Обычный кабинет учебного корпуса. Привычно. Стол, стул. Она. За учительской кафедрой Скворцов с виноватой полуулыбкой.

- Начнем с чистого листа, - сказал Скворцов, видишь как оно выходит. Учишь чему то, а главное упускаешь. А ведь ты умничка, не сдрейфила.
Дроздов верно подметил: есть в тебе что то такое, что нам увы недоступно. Да не только в тебе, во всех вас есть. В твоих родителях, в Олеге тоже... Ты, кстати не забудь его навестить, он сейчас в больничной палате, но к вечеру думаю оклемается. Медицина тут не бессильна, мы шагнули далеко вперёд, мы даже можем поворотить время вспять если надо, что-то даже исправить, но все же в процессе своего развития явно это что то утеряли. Да, кстати, мы с тобой совсем забыли. Обычная формальность. Подпись твоих родителей нам крайне необходима. Разрешение на обучение. Пустая формальность на чей то взгляд, но все же. Вот тебе бланк заявления. Пришлось ради всего этого вызвать твоих близких из дому. Они в медицинском блоке. Да не пугайся, всё у них нормально Рита Маргарита, не делай такие большие глаза. Просто знакомятся с нашей техникой. Что-то им отдадим, чему то научим новому. Не зря думаю приехали. Ну все, до встречи. На сегодня занятий больше нет. Дроздову я сказал, чтобы освободил тебя от других занятий на сегодня. Да, вот ещё. Вот возьми. У нас такое правило: ученик прошедший серьезные испытания получает звёздочки на шеврон. Взяли эту моду у вас, уж не обессудь. Но лично мне очень даже.

На ладони Скворцова лежали блестящие звёздочки.

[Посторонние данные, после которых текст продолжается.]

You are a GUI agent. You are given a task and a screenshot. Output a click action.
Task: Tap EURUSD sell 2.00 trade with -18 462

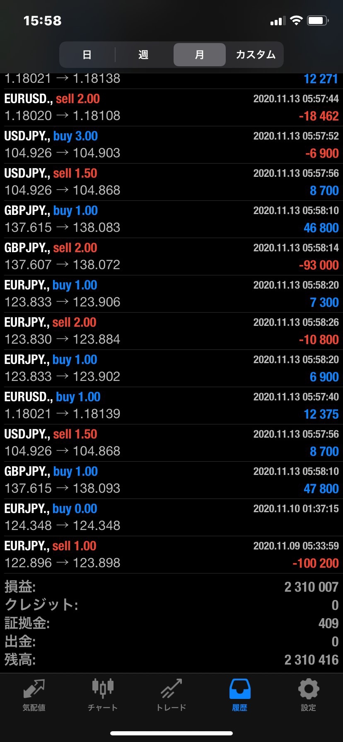point(172,107)
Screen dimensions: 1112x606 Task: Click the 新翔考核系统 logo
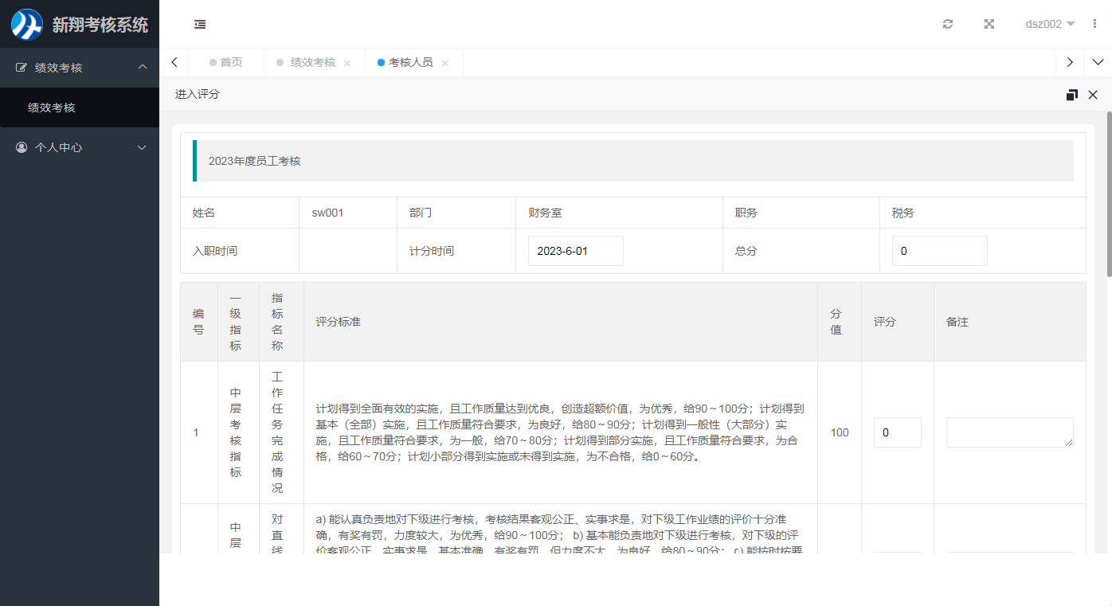[x=80, y=25]
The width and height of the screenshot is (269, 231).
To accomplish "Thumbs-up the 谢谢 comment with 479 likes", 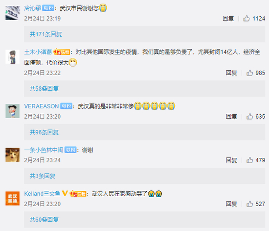I will [x=249, y=160].
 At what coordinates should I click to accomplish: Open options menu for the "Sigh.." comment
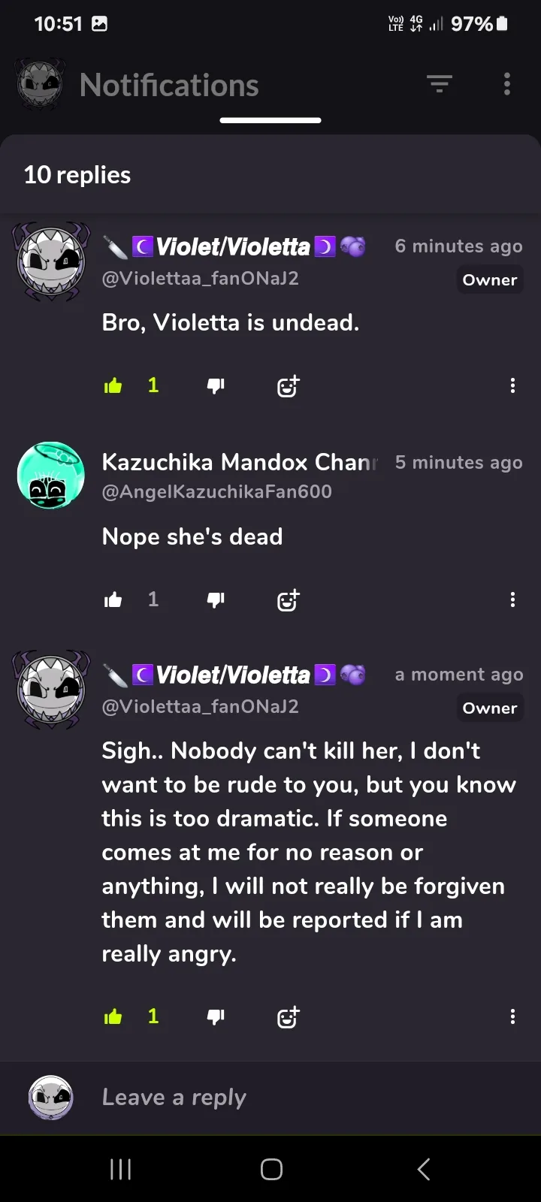coord(512,1017)
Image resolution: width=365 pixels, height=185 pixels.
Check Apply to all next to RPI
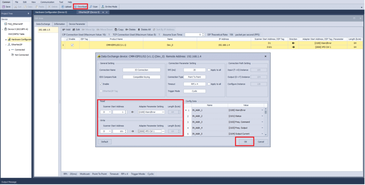209,70
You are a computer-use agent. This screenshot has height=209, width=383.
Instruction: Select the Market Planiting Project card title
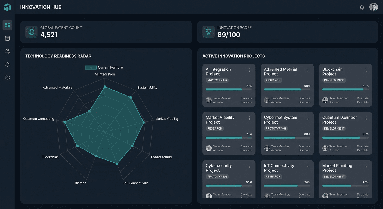tap(337, 168)
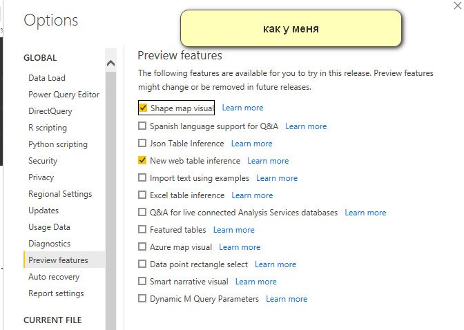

Рита шла по песчаной дорожке вымощенной упругими плитками. У нее были большие миндалевидные глаза и внешность прекрасной снежной королевы, вот только никого замораживать она не хотела и не могла. Навстречу подбежала Леночка Кныш, пальчиком пересчитала звёздочки на форменке, чему то улыбнулась: какая ты красивая Маргаритка, прямо не знаю... А к тебе родители приехали, знаешь?
Леночка достала из-за пояса сложенные перьевые веера, взмахнула ими, вздохнула. Подержи, а то я не могу взлететь, как корова толстая.
Где-то вверху, в кроне эвкалиптового дерева горячо заскандалила с сумчатыми медведями рыжая белка. Она стрекотала и требовала пропустить её в облюбованное ею дупло.
Леночка глянула на них, помахала Рите рукой, пока пока, нужно разобраться пока они не искусали друг дружку.
Рита смотрела снизу вверх на отчитывавшую медведей коал Леночку, ей в глаза светило неяркое в этих широтах зимнее солнце больше похожее на слегка начищенную серебряную монету.